Exercise task. Pull out every line of text from the rows below, word for word, and leave the pictures out of your answer.

Available records.
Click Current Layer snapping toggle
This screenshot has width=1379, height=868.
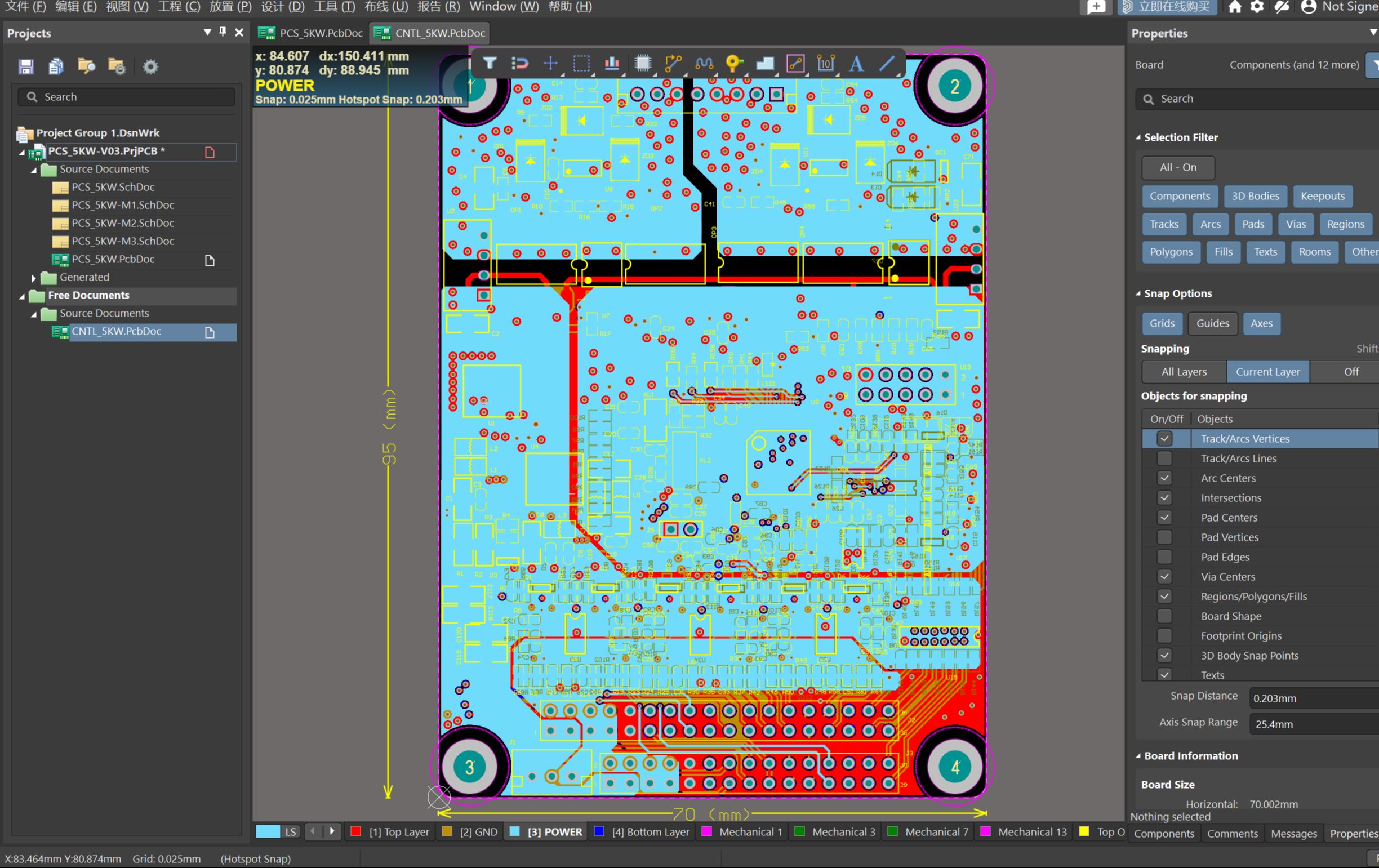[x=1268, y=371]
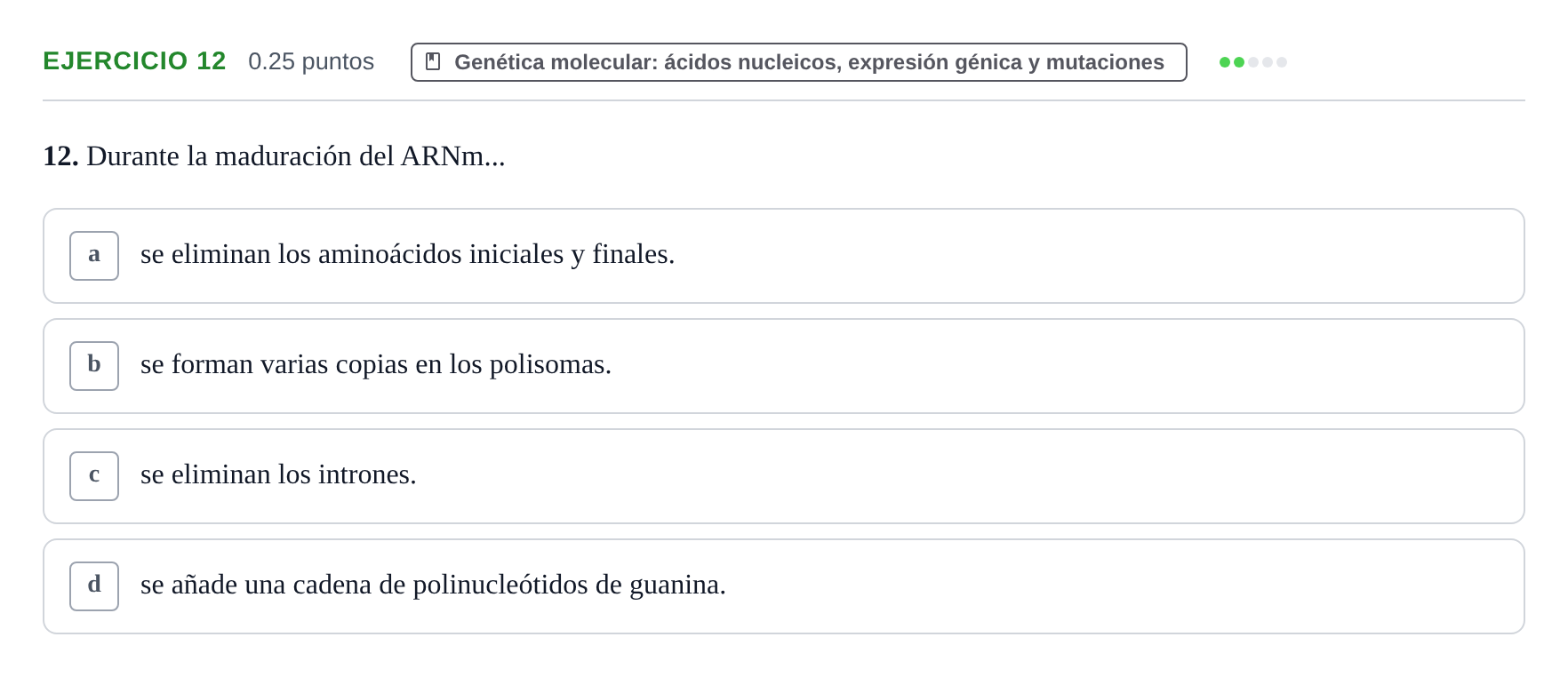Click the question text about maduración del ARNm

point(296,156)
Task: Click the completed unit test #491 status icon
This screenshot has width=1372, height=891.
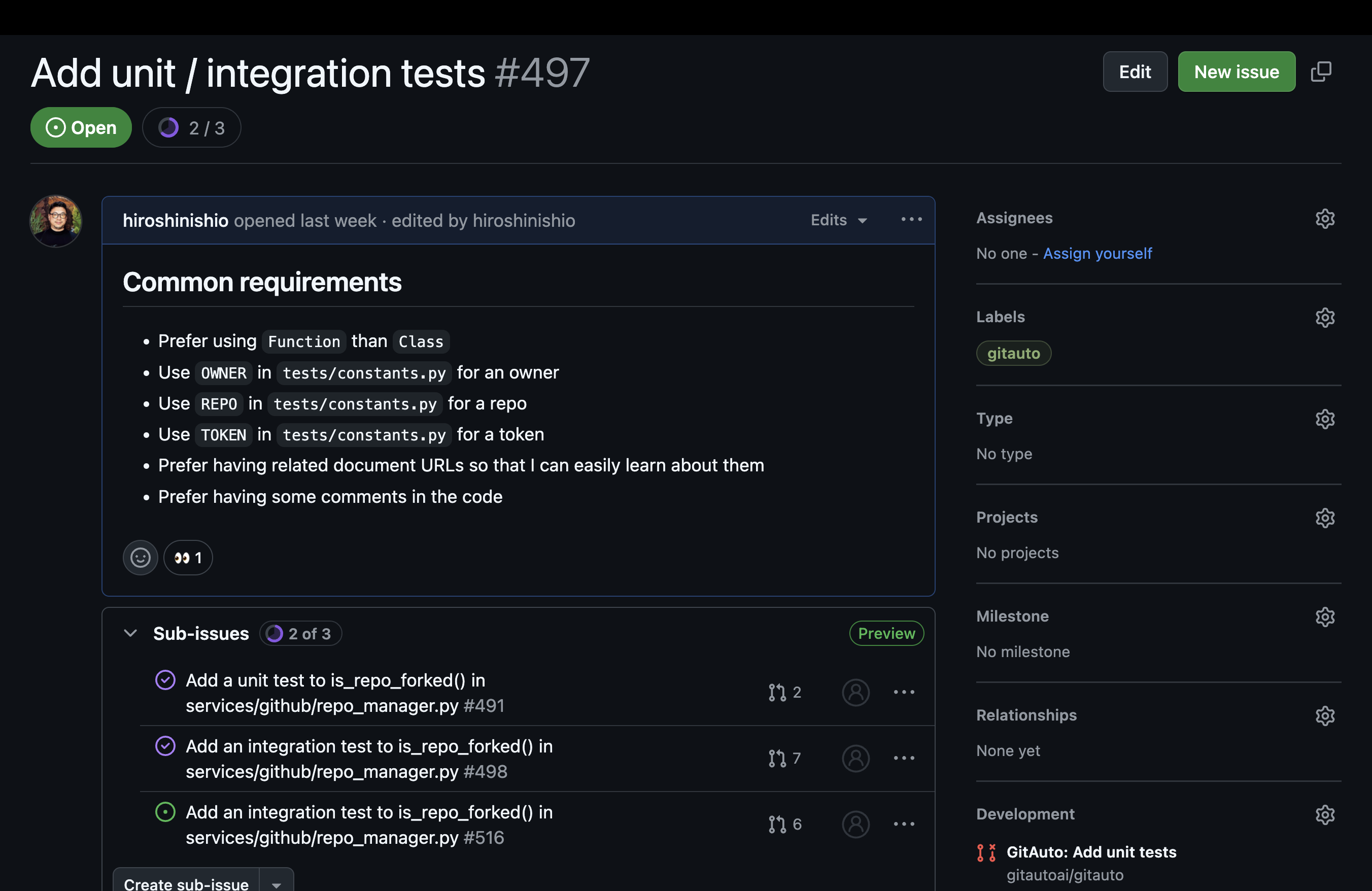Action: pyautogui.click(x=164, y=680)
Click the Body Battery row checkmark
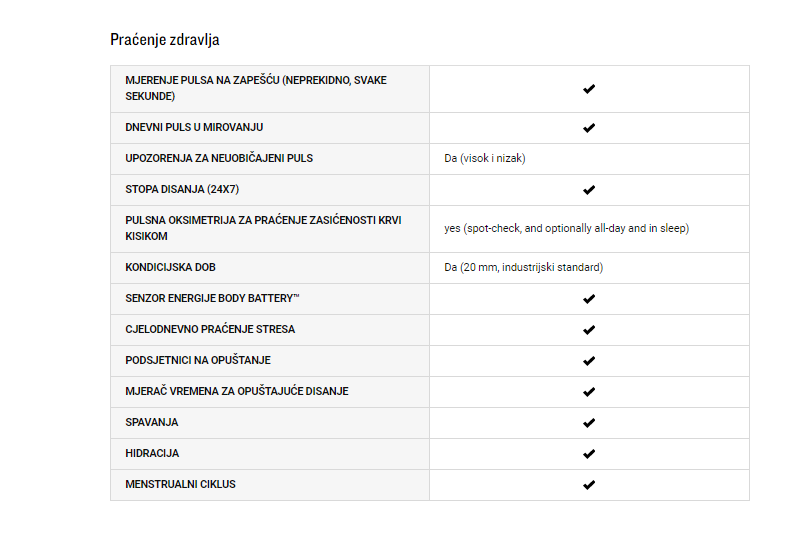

Correct output.
Click Current Layer snapping toggle
This screenshot has width=1379, height=868.
[x=1268, y=371]
Click the question text about maduración del ARNm

point(296,156)
Task: Click the completed unit test #491 status icon
This screenshot has width=1372, height=891.
Action: pyautogui.click(x=164, y=680)
Click the Body Battery row checkmark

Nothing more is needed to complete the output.